Background This meta-analysis was conducted to examine the pleiotropic effects of all available antidiabetic agents except insulin for type 2 diabetes on renal and cardiovascular outcomes. Methods A systematic literature search was performed in PubMed, EMBASE, and Cochrane database to identify randomized-controlled trials which compared the effectiveness between all antidiabetic agents apart from insulin regarding all aspects of renal and cardiovascular outcomes. Random effect model was utilized to compute for hazard ratio. Results Nineteen articles with 140,851 participants were included in this meta-analysis. When compared with placebo, SGLT-2 inhibitors, GLP-1 agonists, and DPP-4 inhibitors exhibited significantly lower hazard ratios of progression of albuminuria. SGLT-2 inhibitors and DPP-4 inhibitors showed a significantly higher hazard ratio of regression of albuminuria. Only SGLT-2 inhibitors illustrated significantly lower hazard ratios of doubling of serum creatinine and incidence of renal replacement therapy (RRT). A significantly lower hazard ratio of composite renal outcome was detected in both SGLT-2 inhibitors and GLP-1 agonists. A significantly lower hazard ratio of all-cause mortality was identified in SGLT-2 inhibitors and GLP-1 agonist.

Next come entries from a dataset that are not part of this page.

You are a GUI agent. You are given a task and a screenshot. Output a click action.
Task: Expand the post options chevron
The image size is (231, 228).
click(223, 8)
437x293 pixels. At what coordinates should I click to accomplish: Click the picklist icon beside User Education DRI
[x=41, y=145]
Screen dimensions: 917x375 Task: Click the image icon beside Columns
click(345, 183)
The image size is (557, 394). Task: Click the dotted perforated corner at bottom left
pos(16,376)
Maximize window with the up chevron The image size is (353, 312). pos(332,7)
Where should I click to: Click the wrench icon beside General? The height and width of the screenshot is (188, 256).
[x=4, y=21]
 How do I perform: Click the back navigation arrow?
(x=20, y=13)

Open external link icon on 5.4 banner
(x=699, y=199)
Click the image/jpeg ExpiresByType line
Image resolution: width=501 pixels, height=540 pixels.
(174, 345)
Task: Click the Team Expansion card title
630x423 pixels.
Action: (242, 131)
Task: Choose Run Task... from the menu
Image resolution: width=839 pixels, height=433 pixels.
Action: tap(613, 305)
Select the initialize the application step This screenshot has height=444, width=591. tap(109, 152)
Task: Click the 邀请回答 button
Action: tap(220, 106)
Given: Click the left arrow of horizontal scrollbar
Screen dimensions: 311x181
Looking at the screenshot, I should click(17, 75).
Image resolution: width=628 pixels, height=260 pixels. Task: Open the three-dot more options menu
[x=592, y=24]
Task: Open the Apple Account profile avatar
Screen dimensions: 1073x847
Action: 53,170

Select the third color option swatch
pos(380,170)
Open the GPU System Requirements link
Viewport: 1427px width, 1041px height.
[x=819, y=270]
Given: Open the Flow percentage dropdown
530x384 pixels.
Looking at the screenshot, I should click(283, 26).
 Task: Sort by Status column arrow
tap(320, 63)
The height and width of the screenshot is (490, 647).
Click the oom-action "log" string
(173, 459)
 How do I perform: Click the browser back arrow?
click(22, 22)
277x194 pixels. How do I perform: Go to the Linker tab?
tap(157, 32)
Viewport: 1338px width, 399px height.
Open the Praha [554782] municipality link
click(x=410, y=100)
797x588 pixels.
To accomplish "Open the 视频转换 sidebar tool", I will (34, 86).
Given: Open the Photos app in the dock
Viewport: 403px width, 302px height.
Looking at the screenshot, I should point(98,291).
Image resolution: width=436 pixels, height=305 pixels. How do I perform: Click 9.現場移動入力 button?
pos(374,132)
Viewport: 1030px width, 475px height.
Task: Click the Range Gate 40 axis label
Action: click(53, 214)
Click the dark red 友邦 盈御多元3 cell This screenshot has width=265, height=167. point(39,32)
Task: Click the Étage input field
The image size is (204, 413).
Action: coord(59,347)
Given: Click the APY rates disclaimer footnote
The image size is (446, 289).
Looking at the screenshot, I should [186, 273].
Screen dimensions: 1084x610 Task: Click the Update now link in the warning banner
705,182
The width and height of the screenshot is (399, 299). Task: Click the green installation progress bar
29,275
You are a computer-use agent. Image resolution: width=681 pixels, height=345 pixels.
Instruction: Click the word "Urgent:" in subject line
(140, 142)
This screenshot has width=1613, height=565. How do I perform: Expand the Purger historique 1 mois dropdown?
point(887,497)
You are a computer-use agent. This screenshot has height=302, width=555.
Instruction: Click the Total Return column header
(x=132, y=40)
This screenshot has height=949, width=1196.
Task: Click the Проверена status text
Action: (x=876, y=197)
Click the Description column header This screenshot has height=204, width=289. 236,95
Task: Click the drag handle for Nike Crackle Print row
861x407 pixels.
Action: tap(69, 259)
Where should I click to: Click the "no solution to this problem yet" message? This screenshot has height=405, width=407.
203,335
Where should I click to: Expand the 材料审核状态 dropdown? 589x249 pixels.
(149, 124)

Furthermore, a significantly lower hazard ratio of cardiovascular mortality was found in both SGLT-2 inhibitors and GLP-1 agonists. Conclusion Comparing across all antidiabetic agents apart from insulin, SGLT-2 inhibitors provided extensively renoprotective effects among diabetic patients as well as reduced hazard ratios of heart failure, cardiovascular mortality, and all-cause mortality. GLP-1 agonists yielded benefits regarding progression of albuminuria, composite renal outcome, and cardiovascular and all-cause mortalities. DPP-4 inhibitors offered only renal protection including progression and regression of albuminuria.